Heatmaps in SPSS

Heatmap is a visualization term that gets used in a few different circumstances, but here I mean a regular grid in which you use color to indicate particular values. Here is an example from Nathan Yau via FlowingData:

They are often not the best visualization to use to evaluate general patterns, but they offer a mix of zooming into specific individuals, as well as to identify overall trends. In particular I like using them to look at missing data patterns in surveys in SPSS, which I will show an example of in this blog post. Here I am going to use a community survey for Dallas in 2016. The original data can be found here, and the original survey questions can be found here. I’ve saved that survey as an SPSS file you can access at this link. (The full code in one sps syntax file is here.)


So first I am going to open up the data file from online, and name the dataset DallasSurv16.

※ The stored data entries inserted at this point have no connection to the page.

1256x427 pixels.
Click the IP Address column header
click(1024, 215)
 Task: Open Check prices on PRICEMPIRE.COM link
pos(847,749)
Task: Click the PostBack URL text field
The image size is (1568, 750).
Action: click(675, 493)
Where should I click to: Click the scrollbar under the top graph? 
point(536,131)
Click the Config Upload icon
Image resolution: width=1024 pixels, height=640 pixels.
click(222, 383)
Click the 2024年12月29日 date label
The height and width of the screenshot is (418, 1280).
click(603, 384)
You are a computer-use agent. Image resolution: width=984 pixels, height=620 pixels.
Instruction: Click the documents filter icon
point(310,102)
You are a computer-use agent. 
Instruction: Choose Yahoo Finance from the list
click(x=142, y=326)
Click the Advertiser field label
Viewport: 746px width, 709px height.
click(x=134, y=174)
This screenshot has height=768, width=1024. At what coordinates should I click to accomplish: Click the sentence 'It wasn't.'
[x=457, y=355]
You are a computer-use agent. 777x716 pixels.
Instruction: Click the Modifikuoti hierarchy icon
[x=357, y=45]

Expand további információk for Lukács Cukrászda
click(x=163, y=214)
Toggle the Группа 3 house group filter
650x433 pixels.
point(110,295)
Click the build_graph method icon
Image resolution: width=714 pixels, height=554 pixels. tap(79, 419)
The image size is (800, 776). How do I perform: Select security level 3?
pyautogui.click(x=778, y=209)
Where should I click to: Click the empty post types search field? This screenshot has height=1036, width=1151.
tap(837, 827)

*Grab the data from online.
SPSSINC GETURI DATA
URI="https://dl.dropbox.com/s/5e07yi9hd0u5opk/Surv2016.sav?dl=0"
FILETYPE=SAV DATASET=DallasSurv16.

Here I am going to illustrate making a heatmap with the questions asking about fear of crime and victimization, the Q6 questions. First I am going to make a copy of the original dataset, as we will be making some changes to the data. I do this via the DATASET COPY function, and follow it up by activating that new dataset. Then I do a frequency to check out the set of Q6 items.

DATASET COPY HeatMap.
DATASET ACTIVATE HeatMap.
FREQ Q6_1Inyourneighborhoodduringthe TO Q69Fromfire.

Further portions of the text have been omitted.